• [How to complete this task]: Set down, word for word, the line with "Task: Click the smiley emoji before #AskAnna" and the lines after it through the final line of the data below, without pictures.

• [Input for this task]:
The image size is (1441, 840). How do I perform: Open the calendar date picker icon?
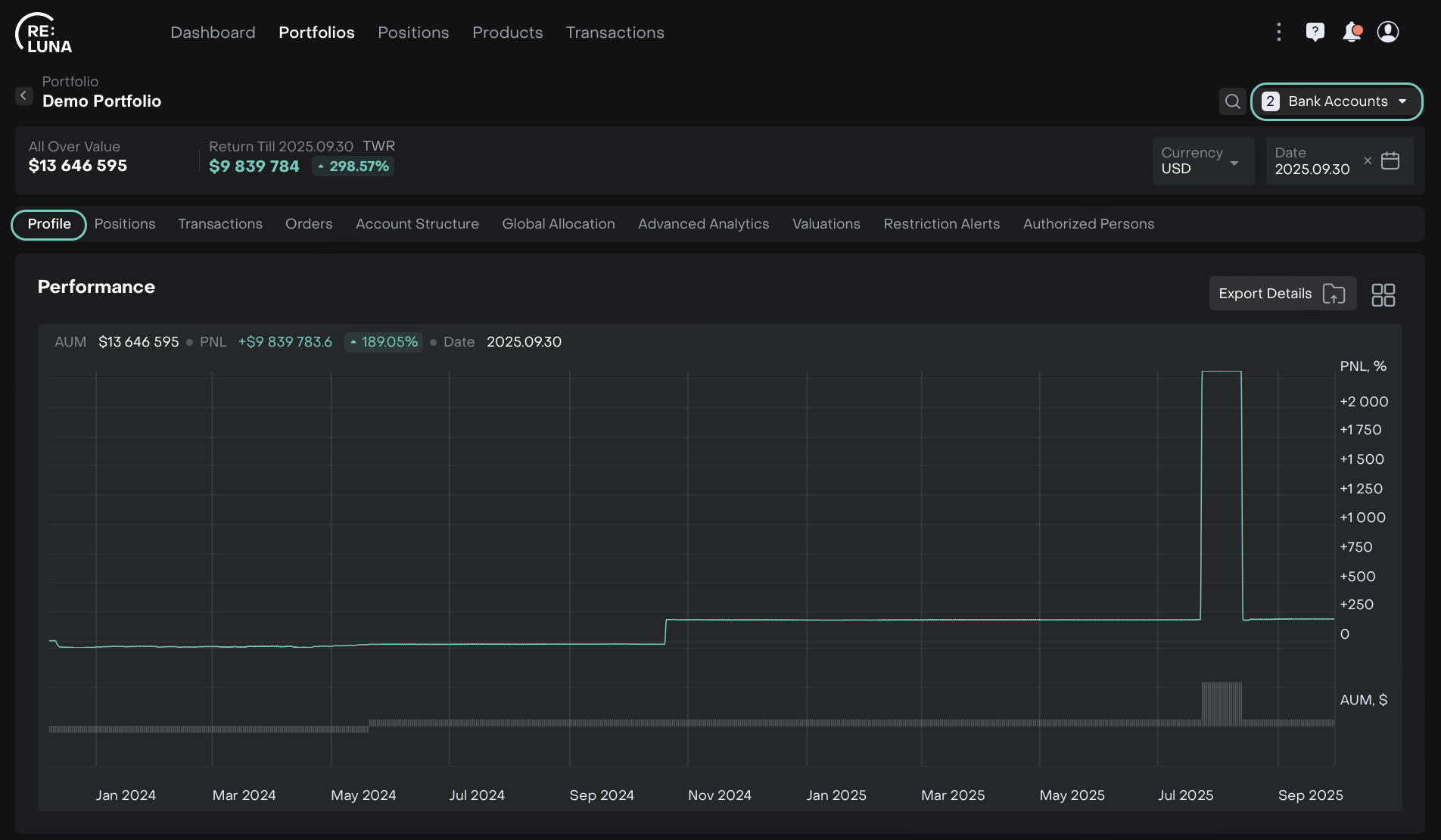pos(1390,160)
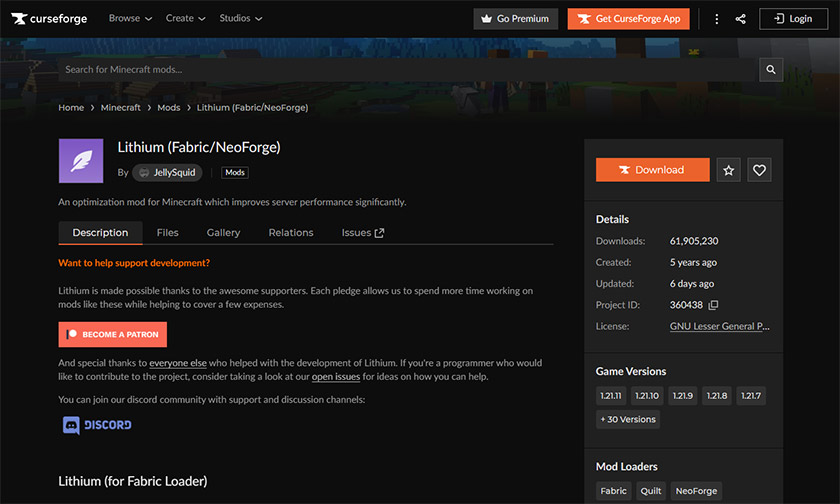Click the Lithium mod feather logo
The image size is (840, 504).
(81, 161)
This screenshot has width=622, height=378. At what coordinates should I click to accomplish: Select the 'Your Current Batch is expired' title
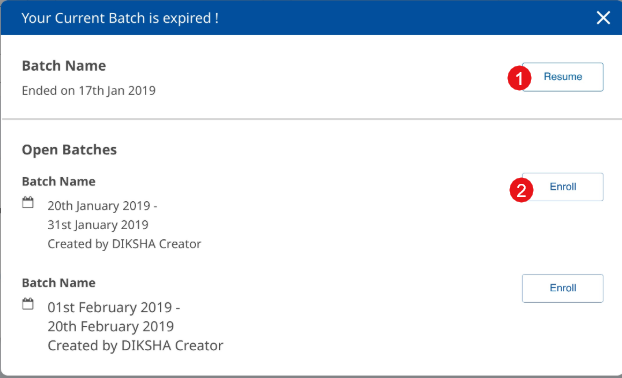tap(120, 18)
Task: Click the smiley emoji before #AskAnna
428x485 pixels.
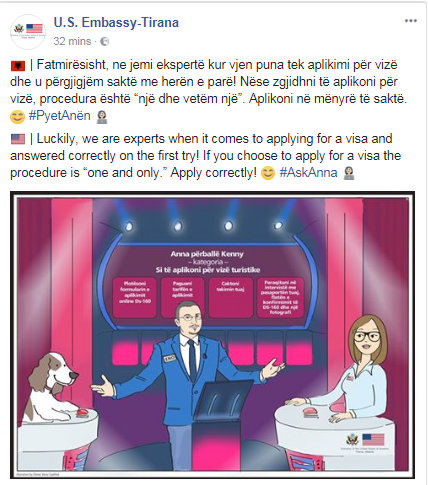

• [Solution to this task]:
Task: Click the smiley emoji before #AskAnna
428x485 pixels.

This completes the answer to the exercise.